The National Business Group on Health vice president of public policy, Steve Wojcik, says, like the employer mandate delay, the out-of-pocket pushback was done to allow systems to catch up to what is required of them in terms of processing and accounting. And, like the employer mandate delay, he says it's good news.
"It means that employers and their plans have another year to consolidate and coordinate," Wojcik says. "In many cases the issue is that the PBM handles the pharmacy benefit separately, and the medical expenses are handled through the health plan, so a lot of times their systems don't talk with one another, and then the patient or plan member doesn't have up-to-the-minute information on where they stand toward their out-of-pocket limit."
Wojcik says, "By and large, most people don't approach their out-of-pocket limits in a year, so for most people, it's not going to affect them." For those who do - usually those with chronic conditions or highly expensive pharmacy needs or both - "it will just be another year before they get relief."
Twofold effect
But for high-spending plan participants whose employers divide medical and pharmacy there is a chance, however unlikely and slightly impractical, that they could financially take it on the chin for a year. Ageloff points out that some employers will be raising premiums and co-payments to cover other costs, and for 12 months a family's total out-of-pocket, in accordance with ACA, could be a crushing $25,400.

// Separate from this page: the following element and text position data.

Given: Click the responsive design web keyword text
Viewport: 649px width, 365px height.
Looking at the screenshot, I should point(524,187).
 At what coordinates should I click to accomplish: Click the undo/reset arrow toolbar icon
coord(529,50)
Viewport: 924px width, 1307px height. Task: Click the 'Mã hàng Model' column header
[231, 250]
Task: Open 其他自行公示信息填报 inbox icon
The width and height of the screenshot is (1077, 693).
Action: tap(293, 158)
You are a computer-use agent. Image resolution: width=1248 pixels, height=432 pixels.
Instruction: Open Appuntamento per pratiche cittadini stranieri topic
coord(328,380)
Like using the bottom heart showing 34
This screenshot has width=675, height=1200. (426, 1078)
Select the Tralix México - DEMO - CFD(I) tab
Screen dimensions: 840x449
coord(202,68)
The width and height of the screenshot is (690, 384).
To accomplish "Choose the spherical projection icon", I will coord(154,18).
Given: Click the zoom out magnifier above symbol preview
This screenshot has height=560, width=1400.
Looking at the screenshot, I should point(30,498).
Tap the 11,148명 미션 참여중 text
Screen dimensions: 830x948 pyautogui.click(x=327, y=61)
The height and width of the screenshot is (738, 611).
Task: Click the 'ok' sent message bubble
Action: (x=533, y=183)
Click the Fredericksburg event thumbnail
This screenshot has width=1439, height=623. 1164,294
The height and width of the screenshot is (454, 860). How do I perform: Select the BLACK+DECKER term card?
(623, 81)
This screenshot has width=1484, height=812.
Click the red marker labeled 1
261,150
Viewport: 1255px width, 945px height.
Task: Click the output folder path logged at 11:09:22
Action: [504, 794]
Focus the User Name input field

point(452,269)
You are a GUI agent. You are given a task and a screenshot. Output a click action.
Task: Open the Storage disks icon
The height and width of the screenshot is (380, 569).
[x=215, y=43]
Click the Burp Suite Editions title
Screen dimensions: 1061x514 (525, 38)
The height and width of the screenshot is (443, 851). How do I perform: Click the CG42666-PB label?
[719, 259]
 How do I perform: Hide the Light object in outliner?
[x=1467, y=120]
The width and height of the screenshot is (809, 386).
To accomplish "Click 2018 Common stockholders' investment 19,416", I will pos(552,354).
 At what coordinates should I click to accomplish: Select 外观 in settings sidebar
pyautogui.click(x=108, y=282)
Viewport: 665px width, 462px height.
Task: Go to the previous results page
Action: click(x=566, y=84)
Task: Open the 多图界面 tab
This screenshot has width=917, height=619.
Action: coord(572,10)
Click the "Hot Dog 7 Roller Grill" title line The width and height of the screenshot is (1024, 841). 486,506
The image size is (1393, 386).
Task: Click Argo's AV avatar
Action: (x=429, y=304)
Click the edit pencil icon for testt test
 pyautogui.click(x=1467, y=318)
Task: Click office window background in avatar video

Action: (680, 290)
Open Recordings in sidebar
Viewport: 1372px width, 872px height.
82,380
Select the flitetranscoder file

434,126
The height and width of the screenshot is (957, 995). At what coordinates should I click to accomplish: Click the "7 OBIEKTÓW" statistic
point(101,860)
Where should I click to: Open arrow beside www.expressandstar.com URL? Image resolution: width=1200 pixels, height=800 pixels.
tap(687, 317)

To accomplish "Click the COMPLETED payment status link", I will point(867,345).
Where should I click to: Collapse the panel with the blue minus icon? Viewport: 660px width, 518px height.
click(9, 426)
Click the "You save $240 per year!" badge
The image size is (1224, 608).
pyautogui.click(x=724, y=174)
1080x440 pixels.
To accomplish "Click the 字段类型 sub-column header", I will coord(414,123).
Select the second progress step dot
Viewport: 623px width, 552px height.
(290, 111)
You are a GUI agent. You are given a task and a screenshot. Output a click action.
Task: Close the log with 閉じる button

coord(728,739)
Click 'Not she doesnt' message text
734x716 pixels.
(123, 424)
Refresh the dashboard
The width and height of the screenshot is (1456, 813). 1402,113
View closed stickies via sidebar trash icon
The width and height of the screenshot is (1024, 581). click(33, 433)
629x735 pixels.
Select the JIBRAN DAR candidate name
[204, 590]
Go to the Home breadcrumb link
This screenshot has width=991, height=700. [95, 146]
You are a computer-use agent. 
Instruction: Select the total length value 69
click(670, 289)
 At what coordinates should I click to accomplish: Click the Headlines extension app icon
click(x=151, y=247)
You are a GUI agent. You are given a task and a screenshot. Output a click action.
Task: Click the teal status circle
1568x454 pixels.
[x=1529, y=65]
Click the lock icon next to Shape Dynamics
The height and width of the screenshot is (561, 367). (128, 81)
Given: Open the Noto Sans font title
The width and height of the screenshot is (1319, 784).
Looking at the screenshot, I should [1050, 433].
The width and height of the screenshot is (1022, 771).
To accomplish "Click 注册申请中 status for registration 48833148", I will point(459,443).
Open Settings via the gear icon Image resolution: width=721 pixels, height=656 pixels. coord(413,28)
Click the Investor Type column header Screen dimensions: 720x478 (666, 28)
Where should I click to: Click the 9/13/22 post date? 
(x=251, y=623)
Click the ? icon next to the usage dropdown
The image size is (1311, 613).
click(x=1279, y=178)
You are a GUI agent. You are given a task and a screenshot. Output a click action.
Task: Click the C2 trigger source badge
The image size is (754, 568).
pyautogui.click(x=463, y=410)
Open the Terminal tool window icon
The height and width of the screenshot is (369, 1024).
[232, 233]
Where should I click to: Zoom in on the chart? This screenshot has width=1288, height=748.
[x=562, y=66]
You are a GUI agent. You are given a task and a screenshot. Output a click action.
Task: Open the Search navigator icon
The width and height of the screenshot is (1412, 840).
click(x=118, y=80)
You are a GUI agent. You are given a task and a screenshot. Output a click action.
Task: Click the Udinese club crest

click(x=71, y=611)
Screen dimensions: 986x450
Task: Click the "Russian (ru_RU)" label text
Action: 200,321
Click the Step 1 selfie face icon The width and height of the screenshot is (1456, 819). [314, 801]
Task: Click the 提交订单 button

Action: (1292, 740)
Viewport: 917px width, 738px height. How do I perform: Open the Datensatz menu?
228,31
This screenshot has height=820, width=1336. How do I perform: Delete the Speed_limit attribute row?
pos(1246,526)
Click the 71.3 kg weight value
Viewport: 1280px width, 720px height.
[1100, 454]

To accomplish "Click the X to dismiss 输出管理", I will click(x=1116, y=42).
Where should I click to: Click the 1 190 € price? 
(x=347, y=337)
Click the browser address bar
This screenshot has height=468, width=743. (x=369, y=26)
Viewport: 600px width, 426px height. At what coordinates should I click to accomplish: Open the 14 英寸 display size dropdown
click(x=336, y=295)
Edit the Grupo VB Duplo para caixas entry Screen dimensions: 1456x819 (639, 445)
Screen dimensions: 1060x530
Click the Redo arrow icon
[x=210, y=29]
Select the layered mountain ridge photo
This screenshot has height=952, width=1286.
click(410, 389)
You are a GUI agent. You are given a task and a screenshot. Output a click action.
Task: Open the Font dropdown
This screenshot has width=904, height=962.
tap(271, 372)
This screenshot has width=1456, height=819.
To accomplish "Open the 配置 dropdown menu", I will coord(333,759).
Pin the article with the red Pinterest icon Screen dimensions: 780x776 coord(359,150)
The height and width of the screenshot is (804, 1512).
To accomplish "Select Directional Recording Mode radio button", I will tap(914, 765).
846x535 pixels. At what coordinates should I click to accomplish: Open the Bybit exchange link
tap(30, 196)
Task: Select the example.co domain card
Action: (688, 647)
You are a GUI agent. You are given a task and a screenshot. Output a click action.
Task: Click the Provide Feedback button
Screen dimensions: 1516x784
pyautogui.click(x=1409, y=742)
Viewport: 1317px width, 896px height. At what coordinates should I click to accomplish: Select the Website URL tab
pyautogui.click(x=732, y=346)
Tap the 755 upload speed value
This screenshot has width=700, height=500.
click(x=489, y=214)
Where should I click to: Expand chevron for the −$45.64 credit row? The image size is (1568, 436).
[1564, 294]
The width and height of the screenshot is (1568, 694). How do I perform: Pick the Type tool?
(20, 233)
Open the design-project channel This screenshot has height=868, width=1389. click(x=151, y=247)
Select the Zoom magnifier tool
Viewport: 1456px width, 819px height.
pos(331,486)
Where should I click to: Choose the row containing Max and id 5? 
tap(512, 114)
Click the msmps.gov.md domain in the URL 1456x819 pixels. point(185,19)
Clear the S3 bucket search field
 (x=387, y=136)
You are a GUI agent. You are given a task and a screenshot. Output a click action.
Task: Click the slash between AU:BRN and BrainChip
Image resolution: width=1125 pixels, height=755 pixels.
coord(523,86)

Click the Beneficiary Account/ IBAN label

"There is a potential twofold impact to employees or consumers," Ageloff says. "One is that because of this regulation in general saying you cannot go above the maximums that are set for high-deductible HSA plans, the $6,350 and the $12,700. Since you can't go above those, and you have to include copayments and other types of payment that have been excluded in the past, what we're seeing a number of employers do is actually increase their out-of-pocket maximum from where it was 2013 to essentially keep themselves whole because they're not having to add more to that equation.
"If you are in that two-vendor situation, one for medical and one for pharmacy, the guidance says you can comply individually for both pieces independently. So a potential consumer ramification would be to say, 'I'm going to have the $6,350 on medical, and I'm going to have an additional $6,350 on pharmacy for 2014.' That won't work in 2015, but for one year employees could see a sizable increase in their out-of-pocket maximum. ... We're not seeing a lot of employers do that, because they know they would just have to reverse that for 2015."